There are many people across the country who have already cut their carbon emissions down to near zero.  Some of them are featured in an Observer article this week:

https://www.theguardian.com/uk-news/2019/may/04/carbon-cutting-zero-emissions-eco-warriors-damaged-world

Among them are Chris and Harriet Martin from Birmingham,UK.

Martins

Harriet and Chris Martin in their back garden: behind them you can see solar panels on their pergola

Harriet Martin is quoted as saying, “My husband Chris and I are Quakers. Eleven years ago, we downsized to a semi-detached house in Bournville. To make our new home energy efficient, we insulated as much as we could – even under the floorboards. We installed double glazing and put solar panels on a pergola in the garden. In total, we’ve reduced our home’s carbon emissions by 85%. We open the house to show people what we’ve done.
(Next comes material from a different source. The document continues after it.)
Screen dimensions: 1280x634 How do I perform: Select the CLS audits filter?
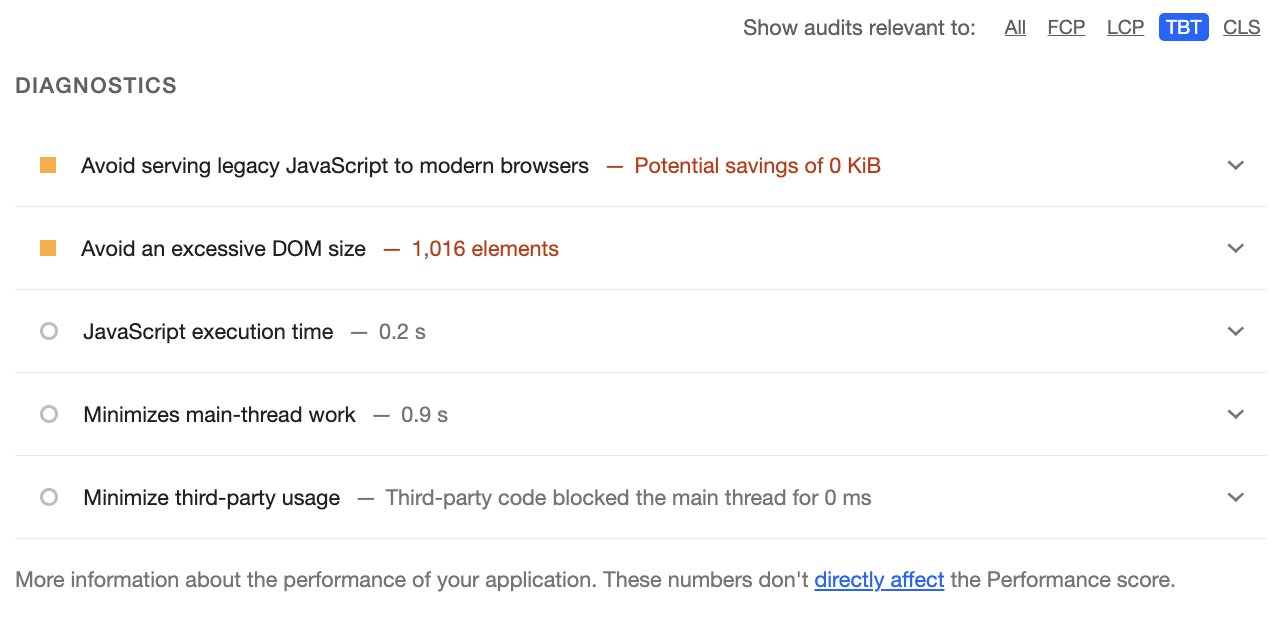(1242, 28)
Our diet is now 60% to 70% vegan, and the remainder vegetarian. We grow a lot of our fruit and vegetables on our allotment. We eat seasonally and I bake my own bread.

Even though we own a car, we rarely drive and try to walk as much as we can or take the bus. We avoid flying, preferring to travel by train. We mend our clothes and furniture. When I feel I need to buy something, I try to get it from a charity shop, borrow it from a neighbour or ask for it on Freecycle or Freegle, where people advertise things they want to get rid of.

We bank with Triodos Bank. It costs us a few pounds each month, but it means we know our money will be used for ethical and sustainable purposes, not fossil fuel exploration or companies.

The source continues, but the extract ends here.